Zookeeper原始碼分析之持久化(一)

阿新 • • 發佈：2019-02-15

一、前言

　　持久化對於資料的儲存至關重要，下面進行詳細分析。

二、持久化總體框架

　　持久化的類主要在包org.apache.zookeeper.server.persistence下，此次也主要是對其下的類進行分析，其包下總體的類結構如下圖所示。

　　· TxnLog，介面型別，讀取事務性日誌的介面。

　　· FileTxnLog，實現TxnLog介面，添加了訪問該事務性日誌的API。

　　· Snapshot，介面型別，持久層快照介面。

　　· FileSnap，實現Snapshot介面，負責儲存、序列化、反序列化、訪問快照。

　　· FileTxnSnapLog，封裝了TxnLog和SnapShot。

　　· Util，工具類，提供持久化所需的API。

　　下面先來分析TxnLog和FileTxnLog的原始碼。

三、TxnLog原始碼分析

　　TxnLog是介面，規定了對日誌的響應操作。　

public interface TxnLog {
    
    /**
     * roll the current
     * log being appended to
     * @throws IOException 
     */
    // 回滾日誌
    void rollLog() throws IOException;
    /**
     * Append a request to the transaction log
     * @param hdr the transaction header
     * @param r the transaction itself
     * returns true iff something appended, otw false 
     * @throws IOException
     */
    // 新增一個請求至事務性日誌
    boolean append(TxnHeader hdr, Record r) throws IOException;

    /**
     * Start reading the transaction logs
     * from a given zxid
     * @param zxid
     * @return returns an iterator to read the 
     * next transaction in the logs.
     * @throws IOException
     */
    // 讀取事務性日誌
    TxnIterator read(long zxid) throws IOException;
    
    /**
     * the last zxid of the logged transactions.
     * @return the last zxid of the logged transactions.

任務要求:
將頁面文字從含有“阿新 • • 發佈：2019-02-15”的語句起，到“了訪問該事務性日誌的API。”為止的部分重抄一遍，並把其中的“事務性日誌”全部替換為“交易日誌”。

收集資料:

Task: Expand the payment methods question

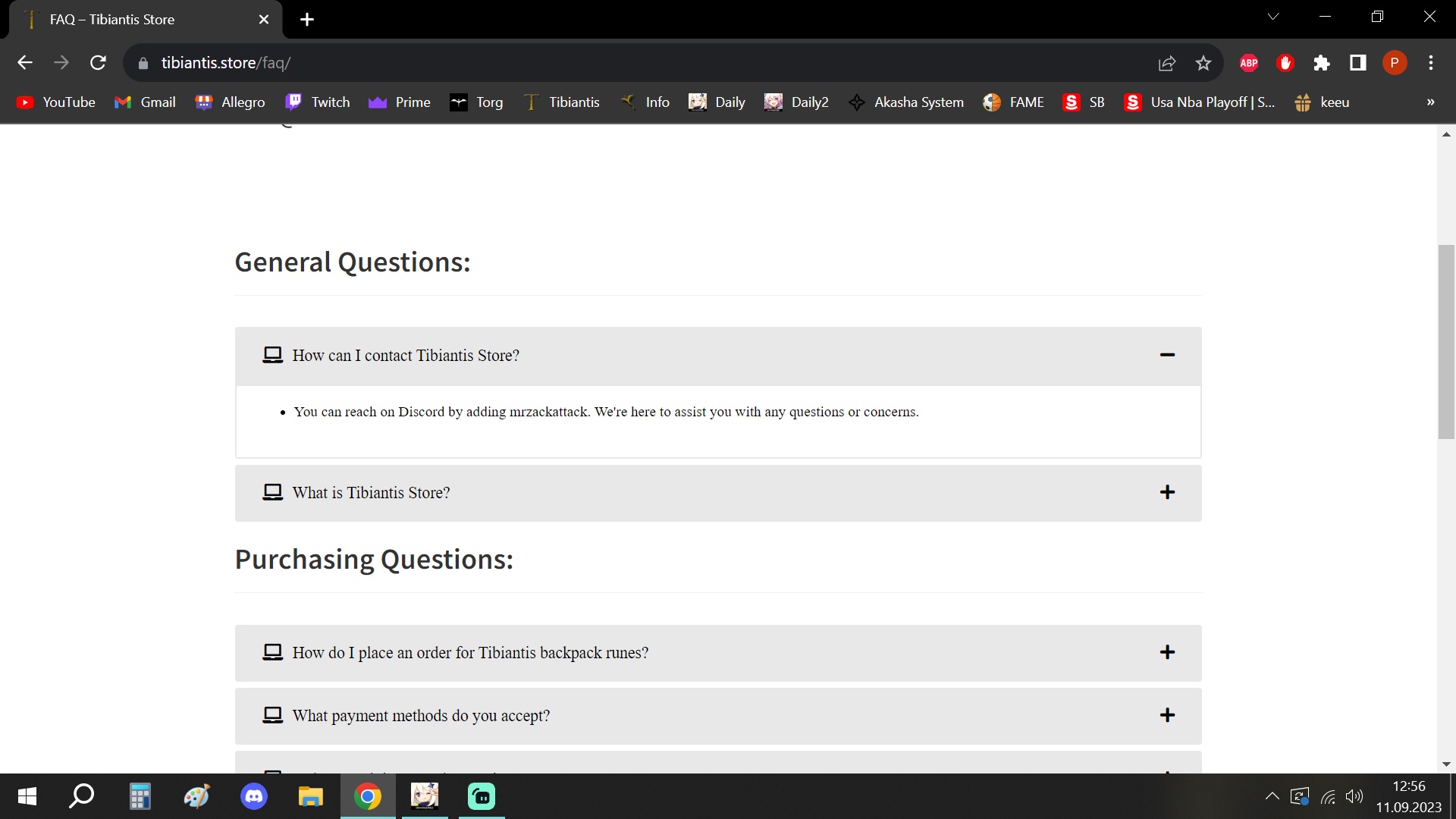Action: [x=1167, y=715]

回覆內容:
阿新 • • 發佈：2019-02-15

一、前言

　　持久化對於資料的儲存至關重要，下面進行詳細分析。

二、持久化總體框架

　　持久化的類主要在包org.apache.zookeeper.server.persistence下，此次也主要是對其下的類進行分析，其包下總體的類結構如下圖所示。

　　· TxnLog，介面型別，讀取交易日誌的介面。

　　· FileTxnLog，實現TxnLog介面，添加了訪問該交易日誌的API。